检查索引是否已存在： 遍历 index_list_，判断指定字段是否已存在索引。如果存在，则返回错误状态，避免重复创建。
创建索引数据库： 如果索引不存在，则将字段名加入 index_list_ 并为其创建新的数据库实例。索引数据库以 _db_name + "_index_" + field_name 命名，便于区分和管理。
索引存储： 新创建的索引数据库存入 index_db，供后续使用。
异常处理： 如果索引数据库创建失败，系统会打印错误信息并终止程序，以避免数据库状态不一致。

代码逻辑解释：

index_list_ 和 index_db 实现了索引的动态管理。
使用 DB::Open 函数为字段名创建独立的索引数据库，确保索引和数据的分离。
返回状态表示操作结果，便于调用方处理。

这种设计将字段索引的创建与基础数据存储解耦，确保了功能模块的独立性。

Status MyLevelDB::CreateIndexOnField(const std::string& field_name) {
  for (const auto& field : this->index_list_) {
    if (field == field_name) {
      return Status::InvalidArgument(field_name,
                                     "Index already exists for this field");
    }
  }
  index_list_.push_back(field_name);
  Options op = _op;
  DB* field_db;
  op.index_mode = true;
  Status status = DB::Open(op, _db_name + "_index_" + field_name, &field_db);
  index_db.push_back(field_db);
  if (!status.ok()) {
    std::cerr << "Failed to open index DB: " << status.ToString() << std::endl;
    abort();  
  }
  return status;
}

删除索引

思路： DeleteIndex 函数用于从系统中删除指定字段的索引。
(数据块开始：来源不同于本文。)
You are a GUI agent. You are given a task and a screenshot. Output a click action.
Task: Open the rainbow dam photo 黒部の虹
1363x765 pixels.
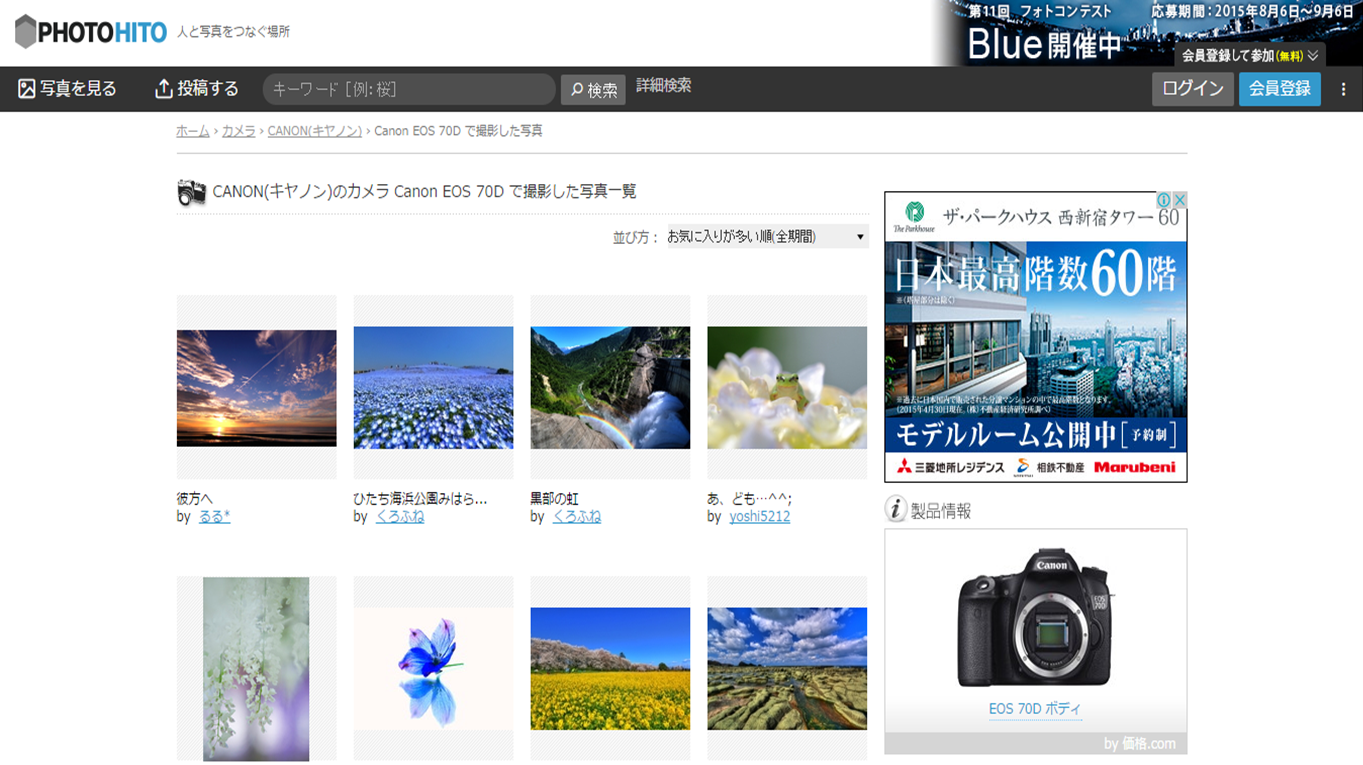[x=610, y=387]
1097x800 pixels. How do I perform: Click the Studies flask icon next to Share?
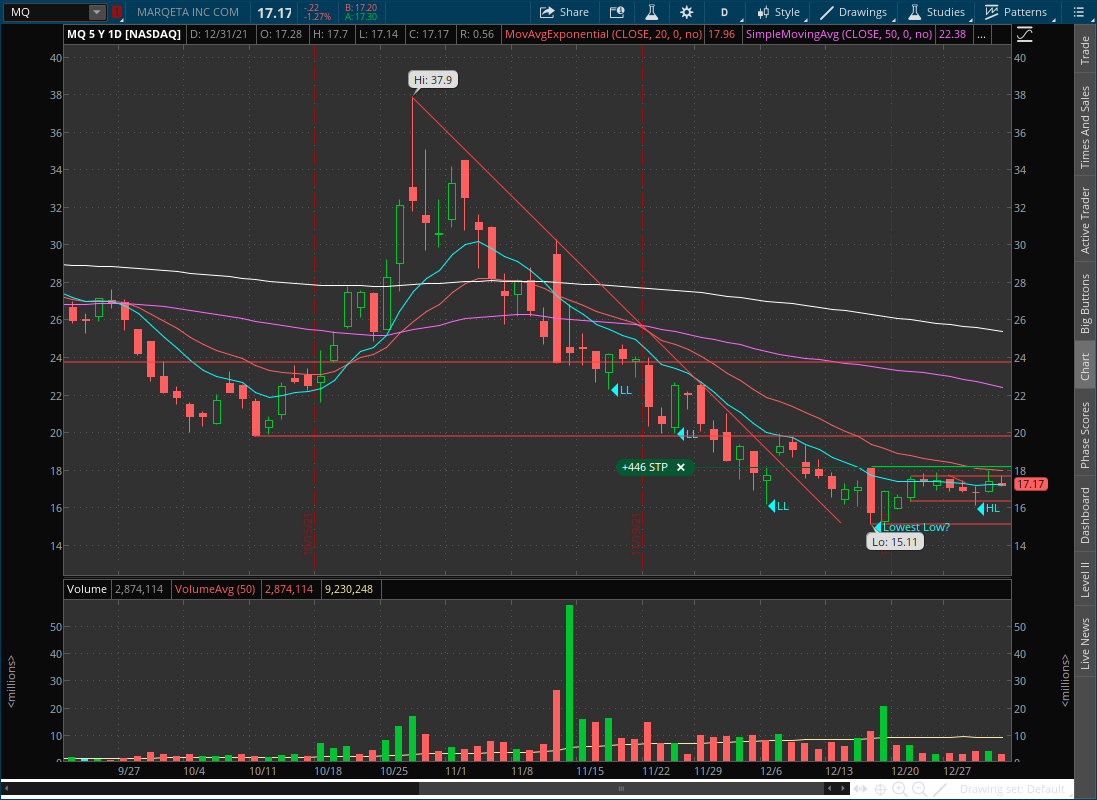tap(652, 12)
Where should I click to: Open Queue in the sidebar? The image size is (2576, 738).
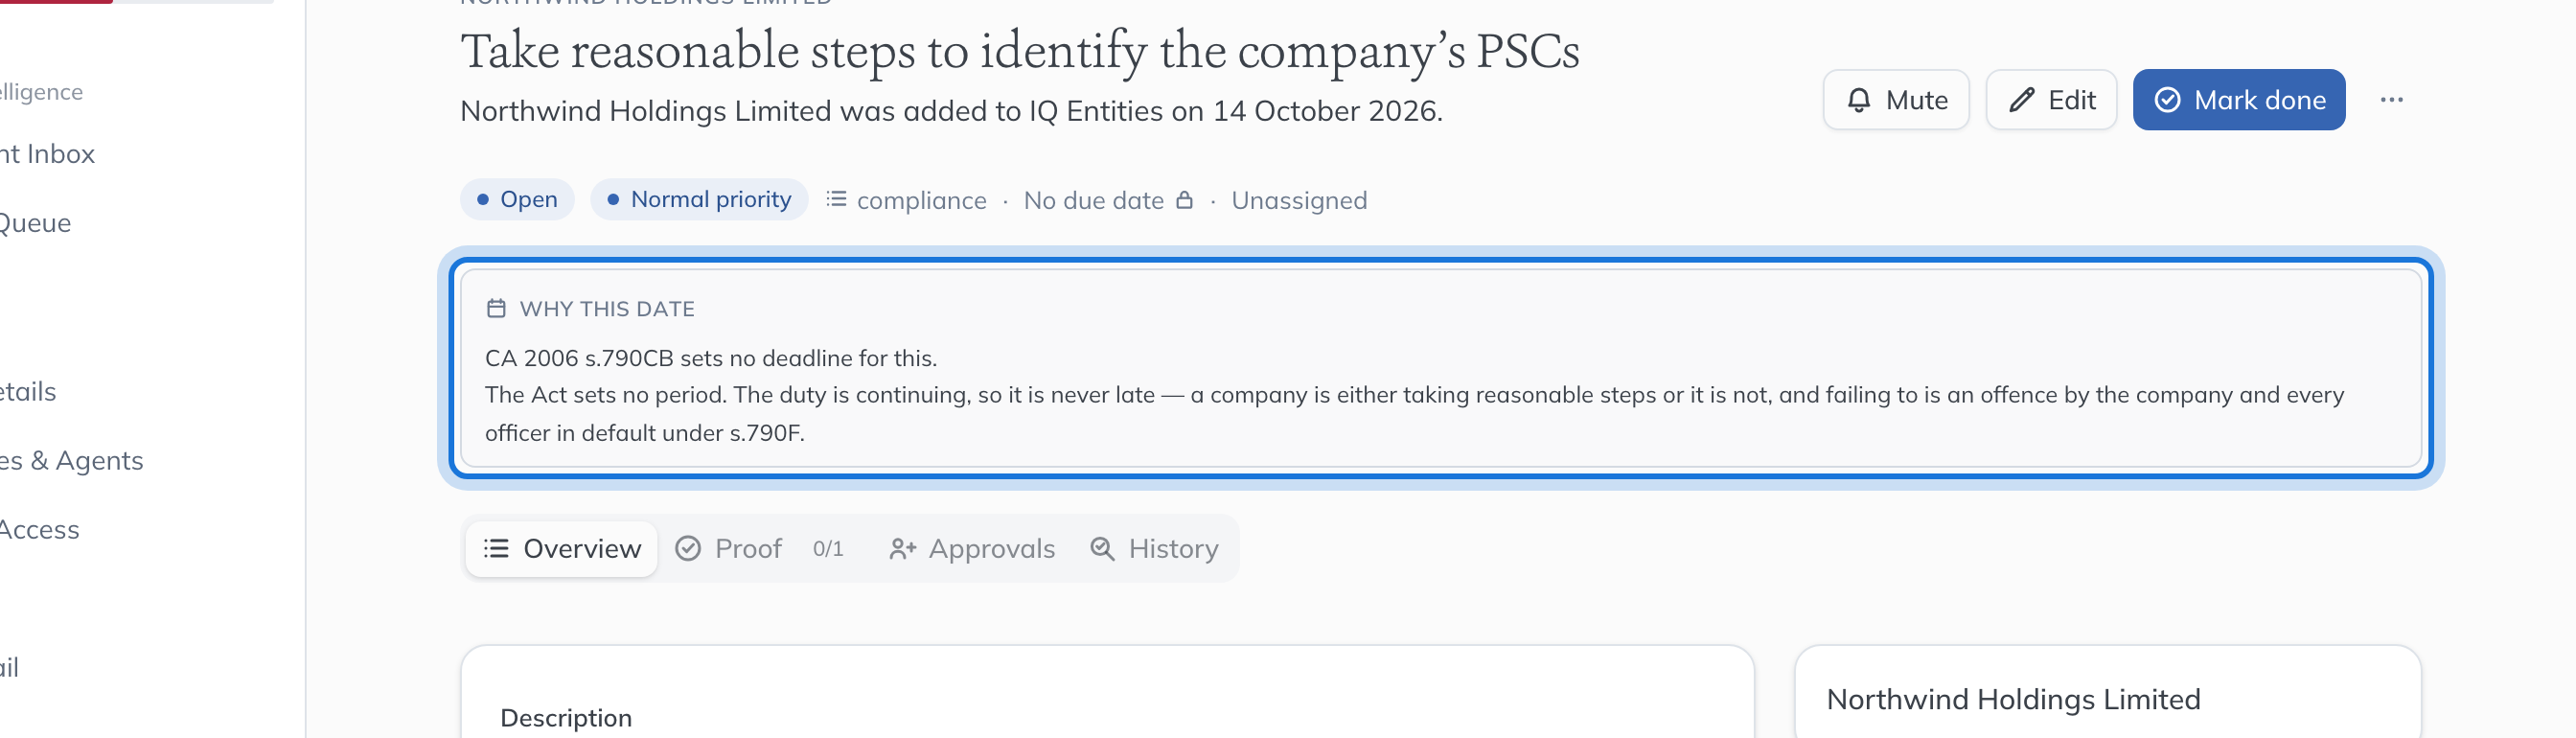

删除操作的核心是从 index_list_ 和 index_db 中移除相关信息，释放存储资源。

实现步骤：

检查索引是否存在： 遍历 index_list_，查找指定字段。如果未找到，返回错误状态，提示索引不存在。
移除索引信息： 如果索引存在，则从 index_list_ 中移除字段名，并根据需要释放 index_db 中的数据库资源。
清理状态： 删除索引后，确保系统中的索引列表与实际存储状态一致，避免残留数据影响后续操作。

代码逻辑解释：

使用 std::find 查找字段名是否存在，避免重复删除。
删除操作仅更新索引管理结构，未涉及底层数据库文件的清理。在实际应用中，可以扩展为支持物理文件的删除。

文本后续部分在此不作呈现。